→ Written task: Arrange the lines as a JSON list of strings, one string per line with blank lines omitted, starting at the line that contains "TV & Movie Mentions (449, 922)" and stopping after the line that contains "HVAC & Refrigeration [menuitem] (105, 2284)".

Items on where targets appear:

....

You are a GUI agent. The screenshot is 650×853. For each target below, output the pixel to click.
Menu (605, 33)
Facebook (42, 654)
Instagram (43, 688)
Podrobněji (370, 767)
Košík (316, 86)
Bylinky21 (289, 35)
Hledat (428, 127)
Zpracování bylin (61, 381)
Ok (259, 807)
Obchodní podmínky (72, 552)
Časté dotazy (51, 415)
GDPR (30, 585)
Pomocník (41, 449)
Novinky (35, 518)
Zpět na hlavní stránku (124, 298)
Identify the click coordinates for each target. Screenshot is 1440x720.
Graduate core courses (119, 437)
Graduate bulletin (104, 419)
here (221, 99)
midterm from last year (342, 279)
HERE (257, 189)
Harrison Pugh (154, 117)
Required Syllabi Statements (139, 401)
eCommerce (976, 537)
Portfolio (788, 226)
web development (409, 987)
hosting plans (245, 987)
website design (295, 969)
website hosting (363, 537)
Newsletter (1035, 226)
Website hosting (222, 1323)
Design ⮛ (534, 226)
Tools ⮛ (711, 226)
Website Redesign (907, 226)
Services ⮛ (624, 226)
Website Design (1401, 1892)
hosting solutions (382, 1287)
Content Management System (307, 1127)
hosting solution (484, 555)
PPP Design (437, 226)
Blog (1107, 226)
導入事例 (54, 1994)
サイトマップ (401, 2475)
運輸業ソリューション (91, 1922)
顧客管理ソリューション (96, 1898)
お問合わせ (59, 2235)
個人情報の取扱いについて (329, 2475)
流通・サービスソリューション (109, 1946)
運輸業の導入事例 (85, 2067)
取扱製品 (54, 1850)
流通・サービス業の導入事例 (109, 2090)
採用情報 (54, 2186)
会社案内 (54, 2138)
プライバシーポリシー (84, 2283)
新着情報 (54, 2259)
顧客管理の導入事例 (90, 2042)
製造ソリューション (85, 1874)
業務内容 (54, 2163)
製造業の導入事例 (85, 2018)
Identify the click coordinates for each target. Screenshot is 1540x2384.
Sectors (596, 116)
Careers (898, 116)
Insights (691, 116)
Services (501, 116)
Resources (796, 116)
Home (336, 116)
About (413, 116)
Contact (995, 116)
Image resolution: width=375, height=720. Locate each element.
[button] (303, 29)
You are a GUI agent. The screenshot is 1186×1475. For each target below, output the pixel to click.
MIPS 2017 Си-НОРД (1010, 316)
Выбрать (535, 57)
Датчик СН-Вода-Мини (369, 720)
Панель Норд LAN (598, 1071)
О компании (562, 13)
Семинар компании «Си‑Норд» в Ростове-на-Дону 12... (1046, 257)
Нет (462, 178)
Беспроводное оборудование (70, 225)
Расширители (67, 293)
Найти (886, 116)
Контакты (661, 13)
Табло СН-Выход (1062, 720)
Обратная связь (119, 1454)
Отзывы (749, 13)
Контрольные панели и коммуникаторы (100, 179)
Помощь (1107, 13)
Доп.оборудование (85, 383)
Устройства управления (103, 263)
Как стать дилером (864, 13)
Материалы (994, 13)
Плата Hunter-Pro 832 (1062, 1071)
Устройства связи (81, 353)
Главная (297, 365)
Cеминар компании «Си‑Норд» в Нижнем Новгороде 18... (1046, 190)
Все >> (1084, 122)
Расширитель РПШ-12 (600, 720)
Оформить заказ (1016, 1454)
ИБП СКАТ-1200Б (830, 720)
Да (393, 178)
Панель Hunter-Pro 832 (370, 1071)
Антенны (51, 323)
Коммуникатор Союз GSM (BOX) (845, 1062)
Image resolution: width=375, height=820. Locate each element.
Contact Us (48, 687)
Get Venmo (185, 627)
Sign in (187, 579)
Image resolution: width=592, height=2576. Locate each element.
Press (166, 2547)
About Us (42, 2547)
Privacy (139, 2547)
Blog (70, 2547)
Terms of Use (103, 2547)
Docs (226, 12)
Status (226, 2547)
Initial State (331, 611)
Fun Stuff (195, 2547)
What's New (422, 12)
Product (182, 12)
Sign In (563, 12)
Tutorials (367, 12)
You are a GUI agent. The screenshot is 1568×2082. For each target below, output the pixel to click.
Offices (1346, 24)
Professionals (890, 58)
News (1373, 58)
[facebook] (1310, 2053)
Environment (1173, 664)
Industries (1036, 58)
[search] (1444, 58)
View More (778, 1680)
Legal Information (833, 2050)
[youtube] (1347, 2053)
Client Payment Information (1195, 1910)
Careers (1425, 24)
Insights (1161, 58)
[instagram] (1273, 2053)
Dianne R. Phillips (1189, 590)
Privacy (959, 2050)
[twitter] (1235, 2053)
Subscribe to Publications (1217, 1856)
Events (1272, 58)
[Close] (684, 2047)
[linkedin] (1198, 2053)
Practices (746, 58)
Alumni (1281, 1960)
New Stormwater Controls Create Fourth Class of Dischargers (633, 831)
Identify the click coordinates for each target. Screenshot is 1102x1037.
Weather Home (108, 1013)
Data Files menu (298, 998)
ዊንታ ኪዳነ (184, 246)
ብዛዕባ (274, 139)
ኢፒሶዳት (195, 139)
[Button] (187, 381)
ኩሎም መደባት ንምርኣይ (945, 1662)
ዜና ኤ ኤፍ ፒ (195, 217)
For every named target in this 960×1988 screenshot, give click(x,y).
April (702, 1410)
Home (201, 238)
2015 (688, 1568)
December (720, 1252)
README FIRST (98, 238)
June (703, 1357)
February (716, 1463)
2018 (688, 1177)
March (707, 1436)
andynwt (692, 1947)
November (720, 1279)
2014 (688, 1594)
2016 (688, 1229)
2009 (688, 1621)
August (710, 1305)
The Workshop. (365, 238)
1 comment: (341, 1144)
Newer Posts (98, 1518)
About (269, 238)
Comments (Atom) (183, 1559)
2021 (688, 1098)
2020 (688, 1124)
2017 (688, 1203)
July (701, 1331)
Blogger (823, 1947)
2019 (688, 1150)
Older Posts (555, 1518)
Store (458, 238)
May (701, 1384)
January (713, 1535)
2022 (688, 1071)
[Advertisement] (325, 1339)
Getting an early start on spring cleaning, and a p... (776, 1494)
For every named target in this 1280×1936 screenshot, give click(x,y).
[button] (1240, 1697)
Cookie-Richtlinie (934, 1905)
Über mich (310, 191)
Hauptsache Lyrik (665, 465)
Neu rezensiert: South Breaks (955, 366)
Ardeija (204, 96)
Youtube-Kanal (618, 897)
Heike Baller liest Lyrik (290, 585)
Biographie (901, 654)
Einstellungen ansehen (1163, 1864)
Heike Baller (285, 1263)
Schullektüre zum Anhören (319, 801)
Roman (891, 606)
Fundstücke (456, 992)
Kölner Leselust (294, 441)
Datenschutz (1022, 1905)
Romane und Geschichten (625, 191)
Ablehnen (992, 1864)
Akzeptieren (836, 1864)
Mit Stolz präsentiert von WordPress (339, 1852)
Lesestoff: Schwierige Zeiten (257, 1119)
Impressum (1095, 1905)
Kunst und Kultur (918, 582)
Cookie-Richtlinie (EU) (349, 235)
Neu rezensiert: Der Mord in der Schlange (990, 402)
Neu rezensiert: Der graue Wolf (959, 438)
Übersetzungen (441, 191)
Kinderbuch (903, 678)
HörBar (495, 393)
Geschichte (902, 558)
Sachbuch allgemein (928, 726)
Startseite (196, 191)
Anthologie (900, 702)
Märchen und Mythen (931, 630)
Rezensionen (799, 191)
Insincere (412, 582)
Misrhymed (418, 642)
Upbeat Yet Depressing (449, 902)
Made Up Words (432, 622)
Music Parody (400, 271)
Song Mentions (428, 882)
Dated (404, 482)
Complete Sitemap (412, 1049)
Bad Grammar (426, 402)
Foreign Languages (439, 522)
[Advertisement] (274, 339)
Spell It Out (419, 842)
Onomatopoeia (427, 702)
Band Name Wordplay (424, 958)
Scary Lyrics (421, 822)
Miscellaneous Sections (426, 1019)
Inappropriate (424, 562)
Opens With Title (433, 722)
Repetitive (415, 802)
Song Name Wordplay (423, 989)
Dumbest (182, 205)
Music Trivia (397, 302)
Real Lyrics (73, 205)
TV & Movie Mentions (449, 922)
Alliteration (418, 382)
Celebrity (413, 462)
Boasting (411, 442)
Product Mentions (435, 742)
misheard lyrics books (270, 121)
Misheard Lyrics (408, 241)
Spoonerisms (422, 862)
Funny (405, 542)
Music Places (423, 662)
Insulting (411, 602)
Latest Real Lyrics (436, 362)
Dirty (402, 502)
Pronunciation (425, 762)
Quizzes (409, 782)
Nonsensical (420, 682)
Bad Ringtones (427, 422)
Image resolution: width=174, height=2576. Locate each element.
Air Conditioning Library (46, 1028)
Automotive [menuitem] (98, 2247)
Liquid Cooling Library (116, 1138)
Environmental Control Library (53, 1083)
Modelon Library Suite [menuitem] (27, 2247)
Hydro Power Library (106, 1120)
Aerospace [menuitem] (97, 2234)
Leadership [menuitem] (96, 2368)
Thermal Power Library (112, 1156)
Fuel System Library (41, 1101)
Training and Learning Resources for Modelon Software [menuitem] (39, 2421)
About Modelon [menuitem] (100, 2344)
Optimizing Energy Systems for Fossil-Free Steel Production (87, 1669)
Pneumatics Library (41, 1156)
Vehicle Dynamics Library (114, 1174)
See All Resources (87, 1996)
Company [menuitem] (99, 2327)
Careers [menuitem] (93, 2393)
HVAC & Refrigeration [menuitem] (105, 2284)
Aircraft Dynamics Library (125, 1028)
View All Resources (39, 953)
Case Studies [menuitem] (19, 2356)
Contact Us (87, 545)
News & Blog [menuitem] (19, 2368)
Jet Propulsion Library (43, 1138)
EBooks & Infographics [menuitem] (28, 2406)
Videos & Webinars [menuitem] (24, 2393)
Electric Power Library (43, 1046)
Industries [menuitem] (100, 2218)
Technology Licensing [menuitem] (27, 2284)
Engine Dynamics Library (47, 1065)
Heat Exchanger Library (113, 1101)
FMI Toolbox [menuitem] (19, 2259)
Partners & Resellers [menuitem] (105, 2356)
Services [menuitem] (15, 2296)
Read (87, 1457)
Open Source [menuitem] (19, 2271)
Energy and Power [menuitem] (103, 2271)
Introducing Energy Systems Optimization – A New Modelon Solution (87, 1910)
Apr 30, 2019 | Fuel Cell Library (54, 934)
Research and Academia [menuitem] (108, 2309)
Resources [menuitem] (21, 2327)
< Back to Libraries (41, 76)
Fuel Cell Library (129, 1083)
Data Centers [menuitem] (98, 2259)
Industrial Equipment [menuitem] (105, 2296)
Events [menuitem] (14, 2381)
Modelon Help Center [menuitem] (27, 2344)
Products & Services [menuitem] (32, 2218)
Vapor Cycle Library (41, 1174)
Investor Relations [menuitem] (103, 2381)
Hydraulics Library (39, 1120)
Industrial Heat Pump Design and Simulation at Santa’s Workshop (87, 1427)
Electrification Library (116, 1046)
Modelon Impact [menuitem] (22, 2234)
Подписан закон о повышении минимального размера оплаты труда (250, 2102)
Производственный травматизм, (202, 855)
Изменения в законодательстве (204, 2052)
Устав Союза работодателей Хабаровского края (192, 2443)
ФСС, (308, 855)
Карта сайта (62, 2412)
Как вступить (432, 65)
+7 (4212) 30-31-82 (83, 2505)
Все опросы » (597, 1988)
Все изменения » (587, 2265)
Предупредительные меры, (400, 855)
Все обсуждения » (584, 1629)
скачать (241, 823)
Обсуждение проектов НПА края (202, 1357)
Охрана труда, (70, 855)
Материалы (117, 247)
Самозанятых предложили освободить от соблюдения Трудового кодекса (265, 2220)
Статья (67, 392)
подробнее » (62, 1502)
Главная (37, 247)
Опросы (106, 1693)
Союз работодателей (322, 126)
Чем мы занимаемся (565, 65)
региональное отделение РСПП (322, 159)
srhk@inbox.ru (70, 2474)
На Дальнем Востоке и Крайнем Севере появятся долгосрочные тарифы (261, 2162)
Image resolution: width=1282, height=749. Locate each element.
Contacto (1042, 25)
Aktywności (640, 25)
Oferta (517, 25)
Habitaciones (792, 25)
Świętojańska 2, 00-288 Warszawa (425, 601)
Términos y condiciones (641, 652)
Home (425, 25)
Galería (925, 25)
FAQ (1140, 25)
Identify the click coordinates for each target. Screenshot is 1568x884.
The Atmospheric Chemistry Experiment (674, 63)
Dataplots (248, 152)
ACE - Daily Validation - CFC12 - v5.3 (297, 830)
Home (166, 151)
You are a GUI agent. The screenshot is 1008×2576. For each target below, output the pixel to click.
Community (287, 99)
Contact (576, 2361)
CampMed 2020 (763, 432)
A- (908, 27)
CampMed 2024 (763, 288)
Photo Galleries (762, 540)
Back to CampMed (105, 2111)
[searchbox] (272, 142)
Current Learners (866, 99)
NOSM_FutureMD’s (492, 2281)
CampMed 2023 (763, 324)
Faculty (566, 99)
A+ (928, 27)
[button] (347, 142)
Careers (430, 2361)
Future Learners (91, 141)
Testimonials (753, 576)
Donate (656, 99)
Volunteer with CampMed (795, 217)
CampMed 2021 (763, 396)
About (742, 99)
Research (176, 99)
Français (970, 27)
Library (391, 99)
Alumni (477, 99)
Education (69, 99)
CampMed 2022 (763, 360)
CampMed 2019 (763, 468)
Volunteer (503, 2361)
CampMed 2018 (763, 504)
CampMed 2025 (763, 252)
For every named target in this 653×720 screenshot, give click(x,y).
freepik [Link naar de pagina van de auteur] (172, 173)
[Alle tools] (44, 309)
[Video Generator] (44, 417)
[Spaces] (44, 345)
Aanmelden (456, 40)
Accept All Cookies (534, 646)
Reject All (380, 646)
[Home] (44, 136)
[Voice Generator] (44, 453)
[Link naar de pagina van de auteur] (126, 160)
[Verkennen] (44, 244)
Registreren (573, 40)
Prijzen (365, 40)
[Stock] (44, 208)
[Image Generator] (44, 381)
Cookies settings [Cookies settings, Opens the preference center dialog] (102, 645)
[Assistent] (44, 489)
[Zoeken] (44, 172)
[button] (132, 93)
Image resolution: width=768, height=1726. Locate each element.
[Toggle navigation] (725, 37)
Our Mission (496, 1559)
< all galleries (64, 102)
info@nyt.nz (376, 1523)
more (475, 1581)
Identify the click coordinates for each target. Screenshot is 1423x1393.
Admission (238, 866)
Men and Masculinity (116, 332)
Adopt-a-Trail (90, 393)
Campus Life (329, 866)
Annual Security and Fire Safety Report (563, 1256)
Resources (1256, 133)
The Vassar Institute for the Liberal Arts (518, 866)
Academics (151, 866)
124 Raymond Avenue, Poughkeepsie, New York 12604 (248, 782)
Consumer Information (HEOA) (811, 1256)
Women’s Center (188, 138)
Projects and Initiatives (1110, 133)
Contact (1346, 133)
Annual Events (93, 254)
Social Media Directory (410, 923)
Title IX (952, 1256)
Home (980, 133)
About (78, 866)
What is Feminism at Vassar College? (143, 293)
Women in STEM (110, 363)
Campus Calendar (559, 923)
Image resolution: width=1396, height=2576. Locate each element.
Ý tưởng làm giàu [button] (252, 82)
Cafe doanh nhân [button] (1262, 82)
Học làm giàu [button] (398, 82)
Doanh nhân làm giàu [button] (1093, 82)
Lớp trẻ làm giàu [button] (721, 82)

....

→ Final result:
[
  "TV & Movie Mentions (449, 922)",
  "Alliteration (418, 382)",
  "Celebrity (413, 462)",
  "Boasting (411, 442)",
  "Product Mentions (435, 742)",
  "misheard lyrics books (270, 121)",
  "Misheard Lyrics (408, 241)",
  "Spoonerisms (422, 862)",
  "Funny (405, 542)",
  "Music Places (423, 662)",
  "Insulting (411, 602)",
  "Latest Real Lyrics (436, 362)",
  "Dirty (402, 502)",
  "Pronunciation (425, 762)",
  "Quizzes (409, 782)",
  "Nonsensical (420, 682)",
  "Bad Ringtones (427, 422)",
  "Image resolution: width=174, height=2576. Locate each element.",
  "Air Conditioning Library (46, 1028)",
  "Automotive [menuitem] (98, 2247)",
  "Liquid Cooling Library (116, 1138)",
  "Environmental Control Library (53, 1083)",
  "Modelon Library Suite [menuitem] (27, 2247)",
  "Hydro Power Library (106, 1120)",
  "Aerospace [menuitem] (97, 2234)",
  "Leadership [menuitem] (96, 2368)",
  "Thermal Power Library (112, 1156)",
  "Fuel System Library (41, 1101)",
  "Training and Learning Resources for Modelon Software [menuitem] (39, 2421)",
  "About Modelon [menuitem] (100, 2344)",
  "Optimizing Energy Systems for Fossil-Free Steel Production (87, 1669)",
  "Pneumatics Library (41, 1156)",
  "Vehicle Dynamics Library (114, 1174)",
  "See All Resources (87, 1996)",
  "Company [menuitem] (99, 2327)",
  "Careers [menuitem] (93, 2393)",
  "HVAC & Refrigeration [menuitem] (105, 2284)"
]